The current selection is:
| name | description |
|---|---|
| mhc1_supertypes | 6 MHC-I supertypes |
| mhc2_supertypes | 7 MHC-II supertypes |
| us_caucasion_mhc1 | 30 most common US caucasion MHC-I |
| us_african_mhc1 | 30 most common US african MHC-I |
| human_common_mhc2 | 11 most prevalent HLA-DR alleles worldwide |
| broad_coverage_mhc1 | 26 alleles providing broad coverage |
| bovine_like_mhc2 | 8 HLA-DR alleles chosen to approximate bovine response |
The IEDB combines multiple prediction methods into its tools. Generally it's recommended to use their consensus methods but individual methods may be preferred. You can specify these using the iedb_mhc*_method options. Remember they do not all support all alleles. See Installing IEDB MHC tools.
ann
comblib_sidney2008
consensus
IEDB_recommended
netmhcpan
smm
smmpmbec
comblib
consensus3
IEDB_recommended
NetMHCIIpan
nn_align
smm_align
sturniolo
Using preset allele lists saves you the trouble of writing the alleles out.

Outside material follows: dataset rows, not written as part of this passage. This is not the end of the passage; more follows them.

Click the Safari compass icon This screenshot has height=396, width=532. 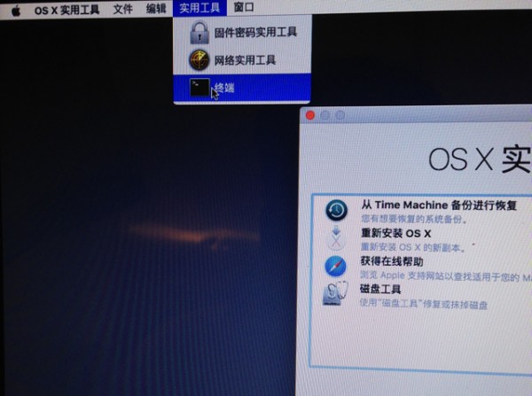tap(336, 266)
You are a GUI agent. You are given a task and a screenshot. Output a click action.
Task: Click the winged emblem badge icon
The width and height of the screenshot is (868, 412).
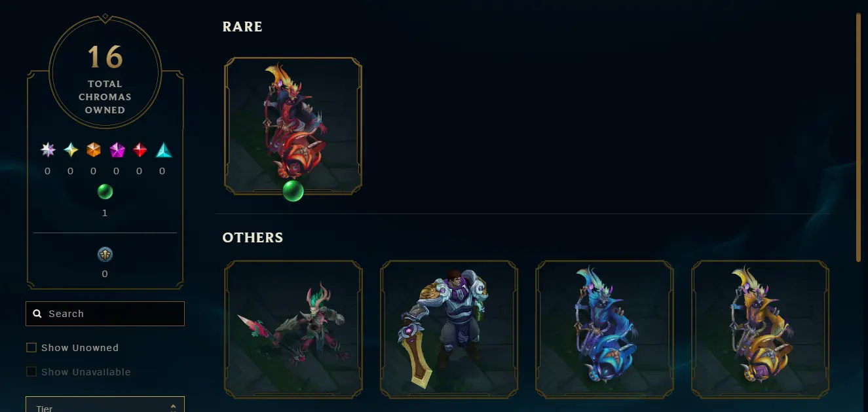[105, 255]
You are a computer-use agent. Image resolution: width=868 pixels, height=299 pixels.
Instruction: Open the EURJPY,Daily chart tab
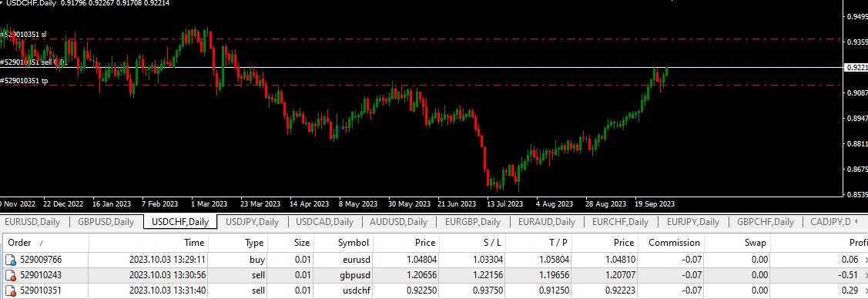point(693,222)
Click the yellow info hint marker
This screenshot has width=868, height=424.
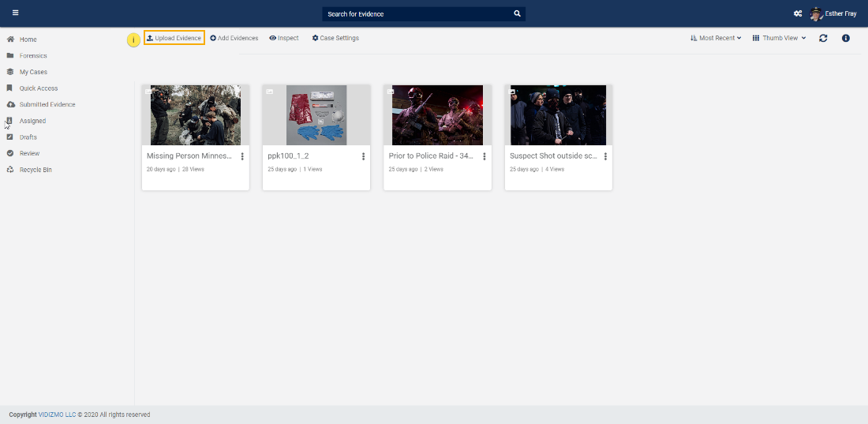(133, 39)
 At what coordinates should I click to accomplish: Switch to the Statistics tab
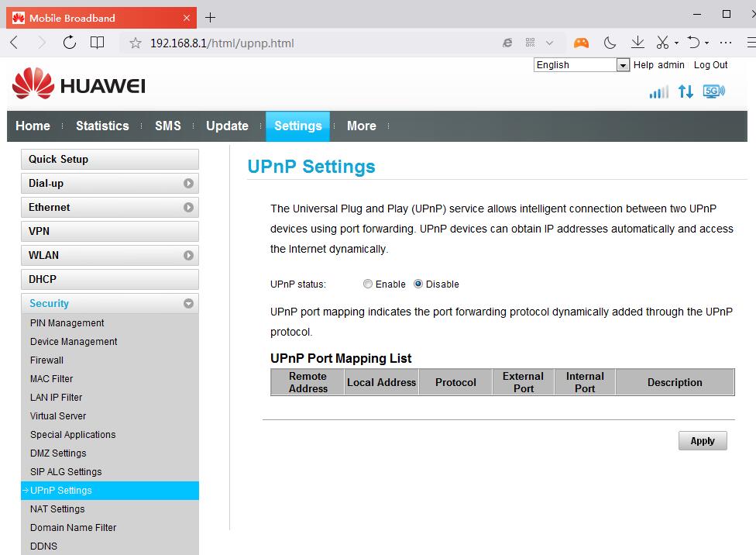click(x=102, y=126)
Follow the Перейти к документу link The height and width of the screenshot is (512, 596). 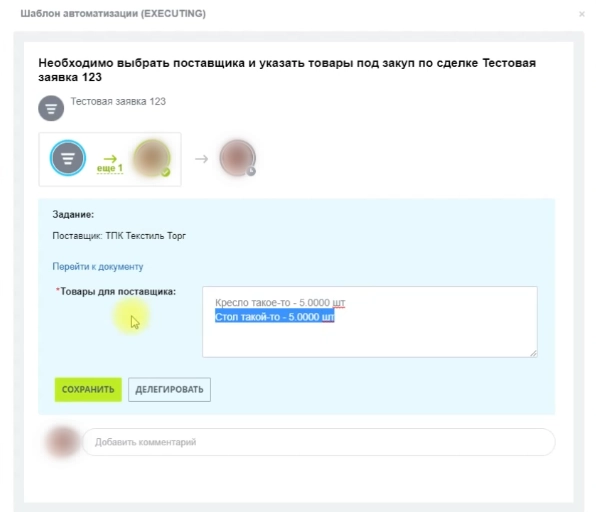click(98, 266)
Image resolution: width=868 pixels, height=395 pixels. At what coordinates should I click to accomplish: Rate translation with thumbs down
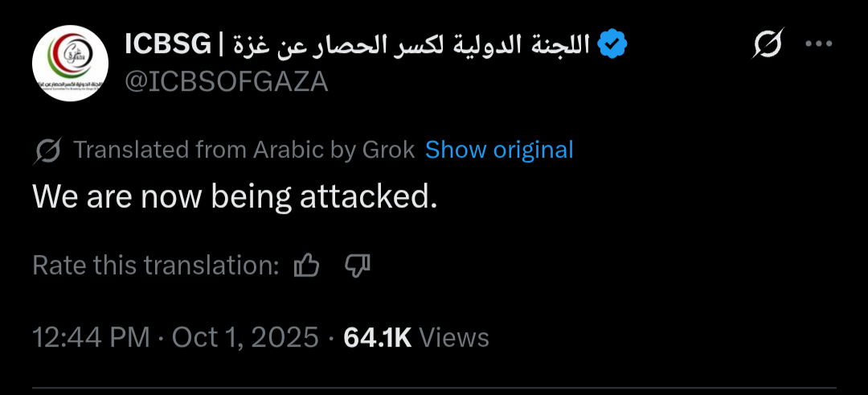[357, 265]
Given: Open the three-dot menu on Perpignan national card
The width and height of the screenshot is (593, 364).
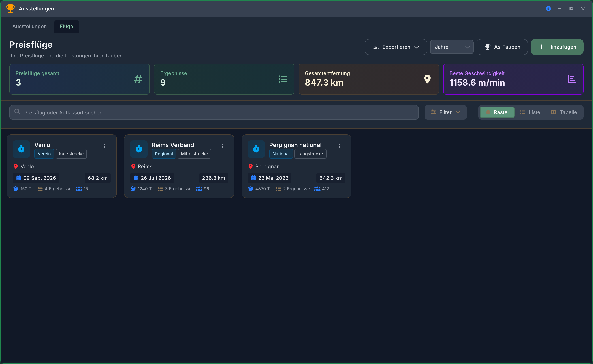Looking at the screenshot, I should point(339,146).
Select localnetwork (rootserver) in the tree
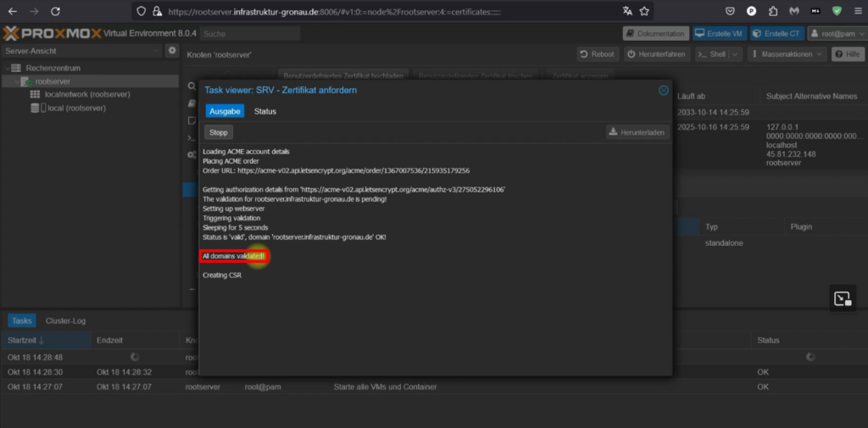 86,95
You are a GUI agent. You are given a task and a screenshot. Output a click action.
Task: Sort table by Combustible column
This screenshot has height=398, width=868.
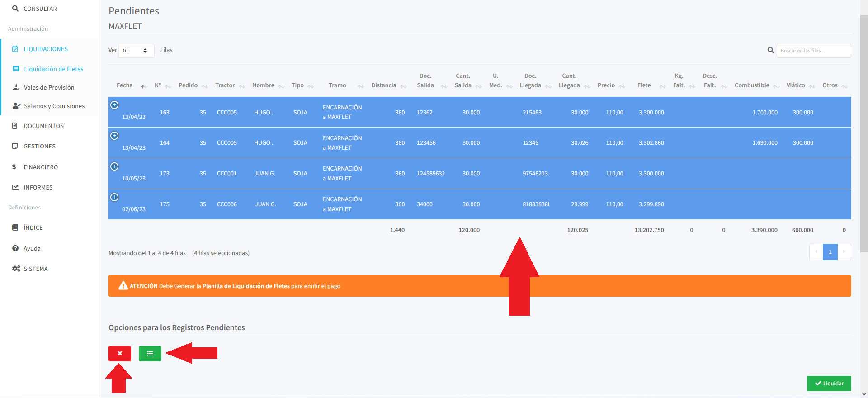pos(776,86)
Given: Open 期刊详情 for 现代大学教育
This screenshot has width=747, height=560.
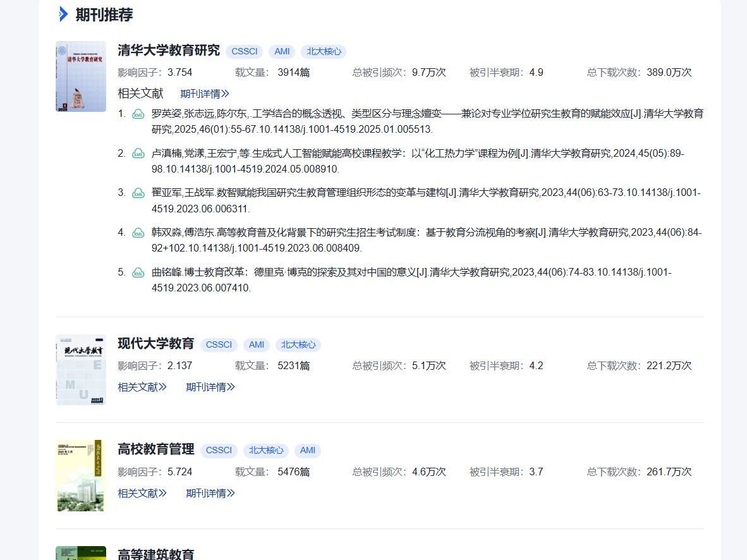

You can get the built-in presets by using -p at the command line. If you provide MHC-I alleles for a class II predictor like tepitope the program will give an error. More cpus means speed improvements.
[base]
predictors = tepitope
mhc1_alleles = human_common_mhc2
n = 2
cutoff = 5
sequence_file = zaire-ebolavirus.gb
path = results
names =
plots = yes
genome_analysis = no
cpus = 2
The cutoff in the config file is an upper percentile value above which a peptide is defined as a binder. There is no hard and fast rule for this cutoff. By default a global cutoff will be defined for each allele in all proteins loaded. Alternatively you can specify cutoff_method=rank to use the ranking within each protein/sequence, ensuring you capture e.g. the top 5% in each protein. This would be useful for small numbers of sequence but for a lot of proteins might produce too many false positives. Promiscuous binders are those above the cutoffs in more than n alleles.
In each results folder you will find csv files with the predictions for each sequence. This is the primary raw output. There is a separate folder for each prediction method. These folders can be re-used as input in the analysis section without re-running predictions.